As for equitable mortgages, we again have to consider two situations -- one where the mortgage is protected by deposit of title deeds, and one where it is not. If the mortage is not so protected, then its priority will be assured if it is registered as a class C(iii) land charge. Like the puisne legal mortgage, if the mortgage is unprotected it will lose priority to any later interest in the same legal estate.
Where there is a deposit of title deeds then we have an odd situation. Where a legal mortgage was so protected, the mortgagee could rely on the principle that legal interests are good against the world, but this is not true of an equitable mortgage. There is a widely-held misconception that deposit of title deeds somehow creates a legal mortgage, but it does not. If the mortgage is not created by a valid deed, it remains at best equitable even if the deeds are deposited. So, it would appear that the priorities in such a case are governed by the straightforward application on equitable principles. If there is a legal mortgage protected by deposit of deeds, then it will be void against a later purchaser of a legal estate without notice. This includes a later legal mortgage. Of course, if the later lender asks the borrower to produce his deeds, and the borrower cannot do so, then the borrower ought to be considered to be on notice. If the later mortgage is itself equitable, then it appears that the order of creation of the mortgages determines the priority, so long as the equities are equal.

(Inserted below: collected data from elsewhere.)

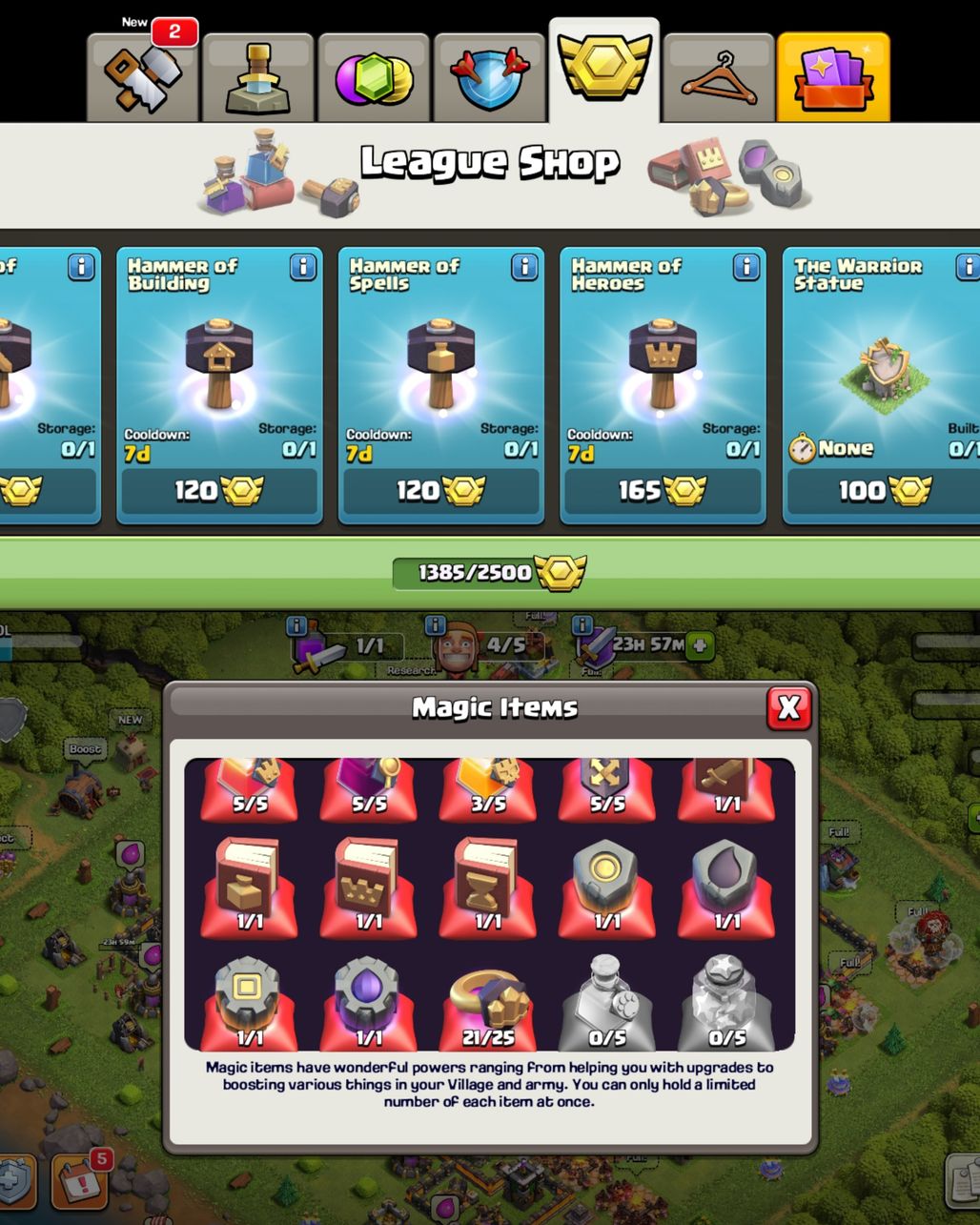Buy Hammer of Heroes for 165 medals
Image resolution: width=980 pixels, height=1225 pixels.
[663, 491]
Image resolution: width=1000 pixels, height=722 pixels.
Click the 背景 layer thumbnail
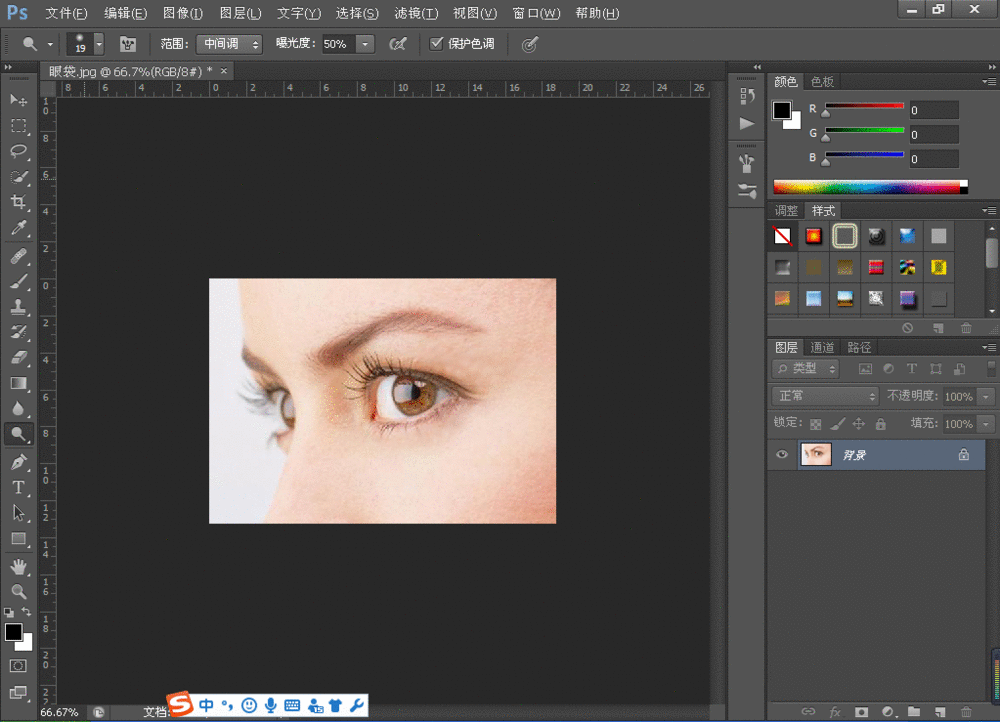(816, 454)
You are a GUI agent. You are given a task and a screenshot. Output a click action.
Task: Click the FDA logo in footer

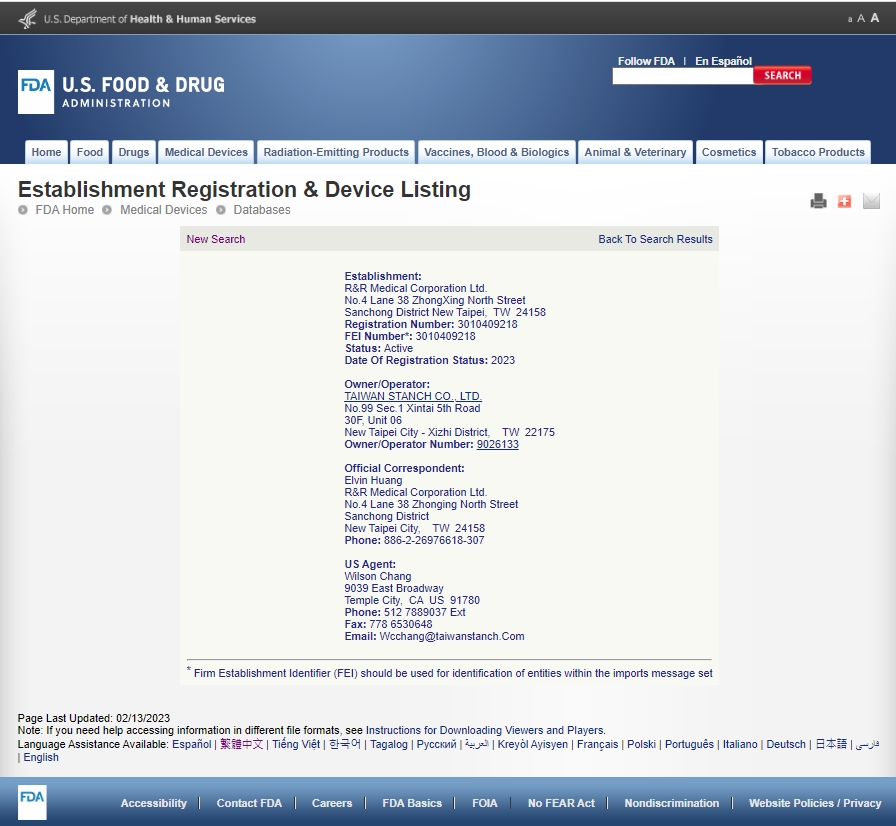point(32,802)
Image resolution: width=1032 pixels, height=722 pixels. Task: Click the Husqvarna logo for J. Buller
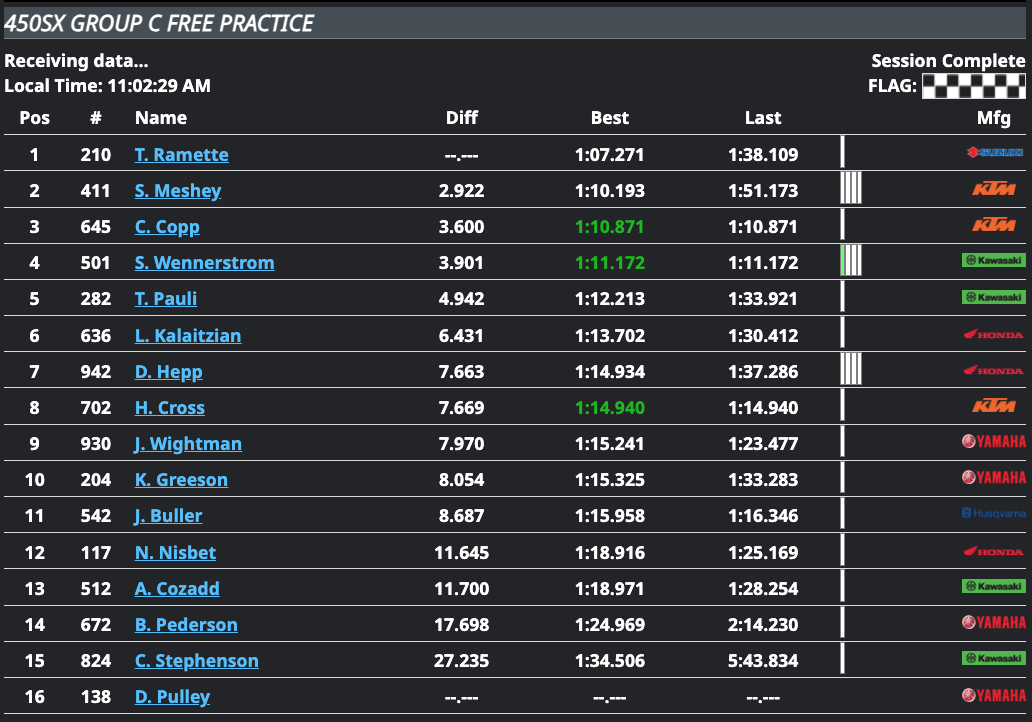point(993,514)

In practice, the courts have not always applies the straightforward principles of notice when considering the case where a legal mortgage is granted and an previous equitable mortgage is already in existence. Instead they have tended to ask who is at fault in the transaction, and then adjust the priorities accordingly. It is therefore difficult to say with any certainty what the 'rules' are that govern priority in these cases.
Tacking of advances
Finally we have to consider the special rules related to 'tacking', that is, advancing additional money on the basis of an existing mortgage. Consider a situation where L1 lends money to B against a mortgage of his house. The mortgage is for, say, £50,000, and the house appears to be worth about £100,000. Suppose that B asks another lending, L2, for an additional £20,000 against the same security. L2 might consider this a good investment, as there is ample security remaining in the property. Now, B wants to borrow abother £30,000, and no-one will make the loan, there not being sufficient security after the two previous mortgagees have taken their cuts. B might be able to persuade L1 to 'tack' a further advance because, as L1's mortgage is the earlier, most likely it has a higher priority already. So L1 might be taking a lesser risk by tacking than another lender might by making a new loan.
Because tacking is a way to defeat the system of priorities, it is limited by statute. In unregistered land, tacking is only allowed where:
- all the other mortgagess whose priority would be subverted agree to the advance. In practice, this in never going to happen; or
- the mortage was made expressly with the provision to tack advances, and the mortgagee seeking to tack had no notice of any other mortgages that would be disturbed. For these purposes, registration of the other mortgages as land charges does not consititute notice, provided that the tacking mortgagee did search the charges register and no additional charges were revealed; or
- the mortgagee is obliged to tack by his contract with the mortgagor.
Where the land is registered, tacking is allowed (persuant to the LRA2002, although the principles were not that much different under the 1925 Act) if:
- the mortage was made expressly with the provision to tack advances, and the mortgagee seeking to tack was not notified of any other mortgages that would be disturbed. It is the later mortgagees themeslves who have the obligation to inform the earlier mortgagee that tacking would disturb their interests; or
- the mortgagee is obliged to tack by his contract with the mortgagor, and this is evident from the register.
And that's it. Simple, isn't it?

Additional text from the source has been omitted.